When such a gossip update is received by a node, it goes through the (hard-coded list of) setting variables, populates it with the values from the table, and resets all unmentioned variables to their default value.

To show the values of the setting variables, one can run SHOW ALL CLUSTER SETTINGS. Note that the output of that can vary based on the node, i.e. if one hasn't gotten the most recent updates yet. The command to read from the actual table is SELECT ... FROM system.settings; this shows only those commands for which an explicit SET CLUSTER SETTING has been issued.

Note that the version variable has additional logic to be detailed in the next section.

Running `SET CLUSTER SETTING version = '1.2'`

What actually happens when the cluster version is bumped? There are a few things that we want.

The operator should not be able to perform "illegal" version bumps. A legal bump is from one version to the next: 1.0 to 1.1, 1.1 to 1.2, perhaps 1.6 to 2.0 (if 1.6 is the last release in the 1.x series), but not 1.0 to 1.3 and definitely not v1.0 to v5.0.

This immediately tells us that the version setting needs to take into account its existing value before updating to the new one, and may need to return an error when its validation logic fails.

This also suggests that it should use the existing value from the system.settings table, and not from SHOW (which may not be authoritative).
If we use the system.settings table naively, we may have a problem: settings don't persist their default value, and in particular, a new cluster (or one started during 1.0) does not have a version setting persisted.
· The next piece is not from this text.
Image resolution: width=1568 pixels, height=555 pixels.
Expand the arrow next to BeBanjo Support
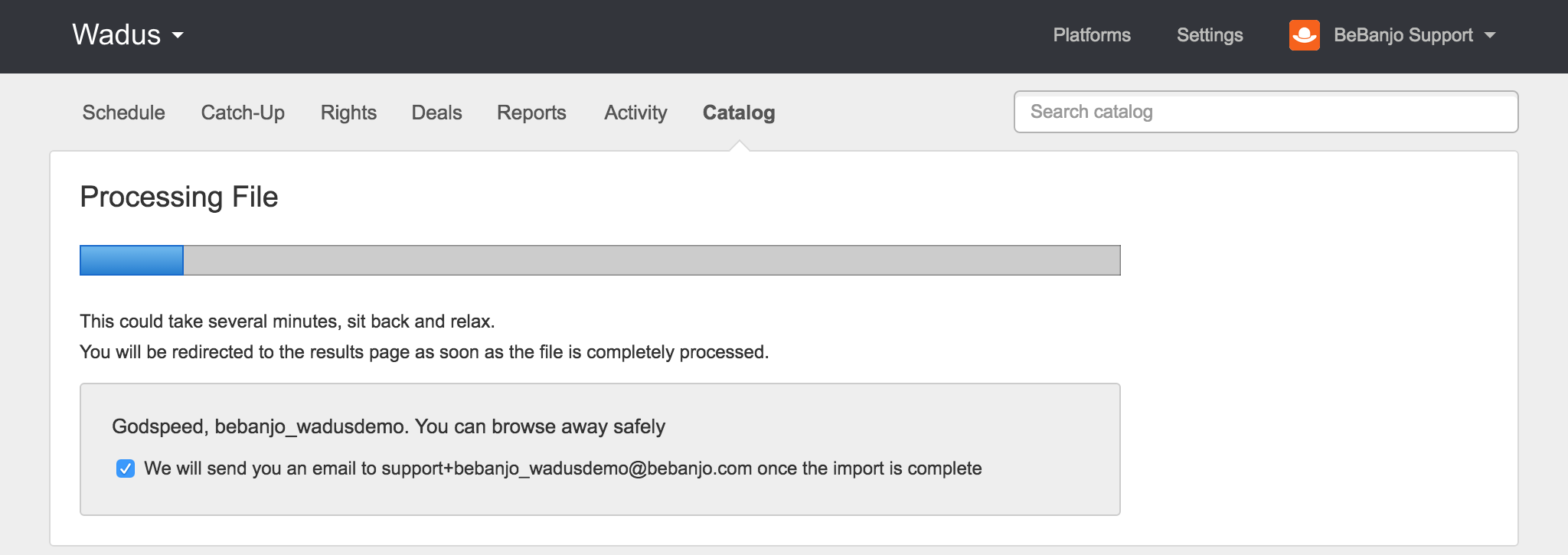tap(1490, 35)
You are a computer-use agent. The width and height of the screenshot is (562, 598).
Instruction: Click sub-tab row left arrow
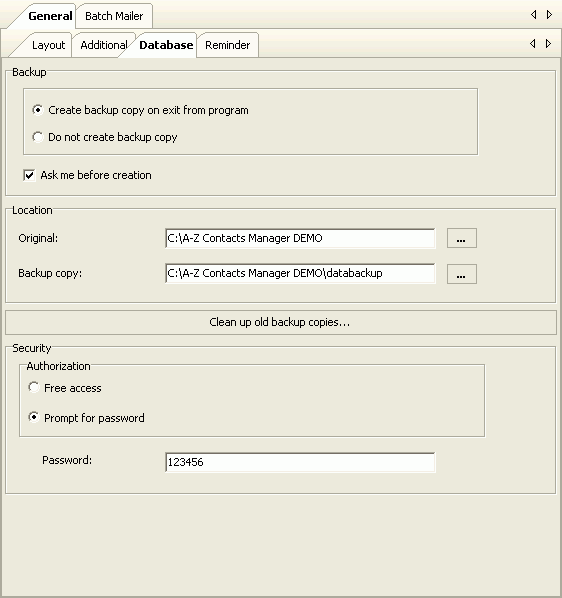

It is hard to persist a setting during bootstrap since the settings table is only created later. It's tricky to correctly populate that table once the cluster is running because all you know about is your current node, but what if you're accidentally running 3.0 while the real cluster is at 1.0?

We defer the problem of populating the settings table to the detailed design section and now assume that there is a version entry in the settings table.

Then what happens on a version bump is clear: the existing version is read, it is checked whether the new version is a valid successor version, and if so, the entry is transactionally updated. On error, the operator running the SET CLUSTER SETTING command will receive a descriptive message such as:

cannot upgrade to 2.0: node running 1.1
cannot upgrade directly from 1.0 to 1.3
cannot downgrade from 1.0 to 0.9

Assuming success, the settings machinery picks up the new version, and populates the in-memory version setting, from which it can be inspected by the running node.

To probe the running version, essentially, all moving parts in the node hold on to a variable that implements the following interface (and in the background is hooked up to the version cluster setting appropriately):

type Versioner interface {
  IsActive(version roachpb.Version) bool
  Version() cluster.ClusterVersion // ignored for now
}

For instance, before having run SET CLUSTER SETTING version = '1.1', we have

IsActive(roachpb.Version{Major: 1, Minor: 0}) == true
IsActive(roachpb.Version{Major: 1, Minor: 1}) == false

even though the binary is capable of running v1.1.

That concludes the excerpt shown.